Is this kind of performance hit expected with storm when we turn on acking? I'm using version 0.9.3 and no advanced networking.
There is always going to be a certain degree of performance degradation with acking enabled -- it's the price you pay for reliability. Throughput will ALWAYS be higher with acking disabled, but you have no guarantee if your data is processed or dropped on the floor. Whether that's a 10x hit like you're seeing, or significantly less, is a matter of tuning.

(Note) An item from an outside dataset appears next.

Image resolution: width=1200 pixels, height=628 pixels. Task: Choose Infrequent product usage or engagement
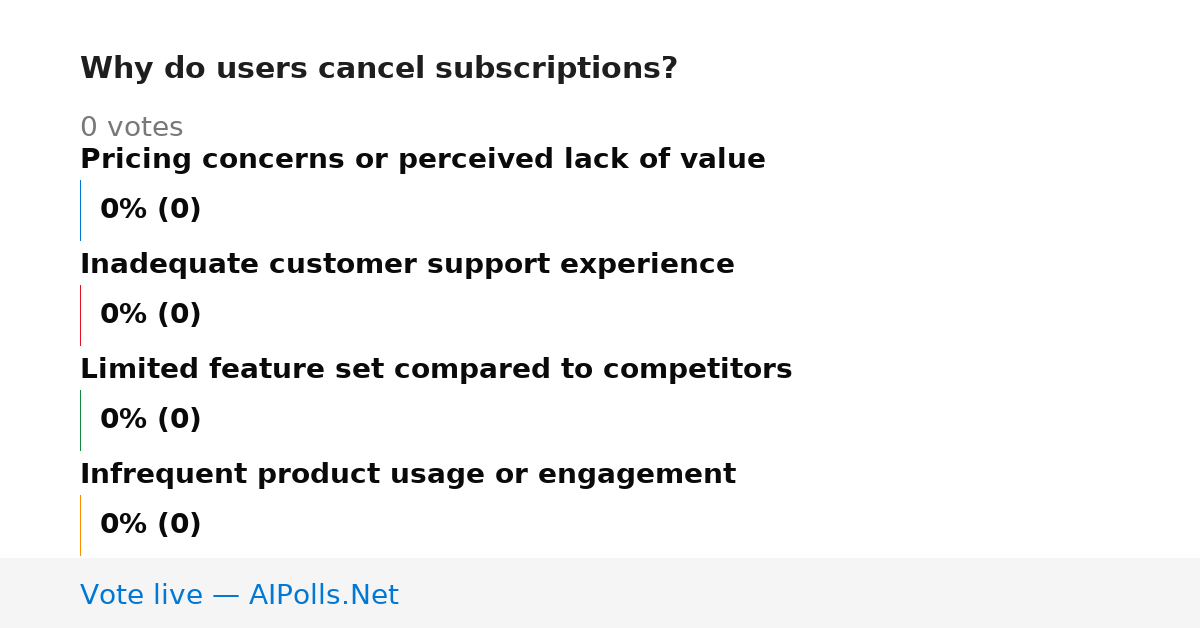pyautogui.click(x=408, y=475)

One important setting is topology.max.spout.pending, which allows you to throttle spouts so that only that many tuples are allowed "in flight" at any given time. That setting is useful for making sure downstream bolts don't get overwhelmed and start timing out tuples.
That setting also has no effect with acking disabled -- it's like opening the flood gates and dropping any data that overflows. So again, it will always be faster.
With acking enabled, Storm will make sure everything gets processed at least once, but you need to tune topology.max.spout.pending appropriately for your use case. Since every use case is different, this is a matter of trial and error. Set it too low, and you will have low throughput. Set it too high and your downstream bolts will get overwhelmed, tuples will time out, and you will get replays.
To illustrate, set maxSpoutPending to 1 and run the benchmark again. Then try 1000.
So yes, a 10x performance hit is possible without proper tuning. If data loss is okay for your use case, turn acking off. But if you need reliable processing, turn it on, tune for your use case, and scale horizontally (add more nodes) to reach your throughput requirements.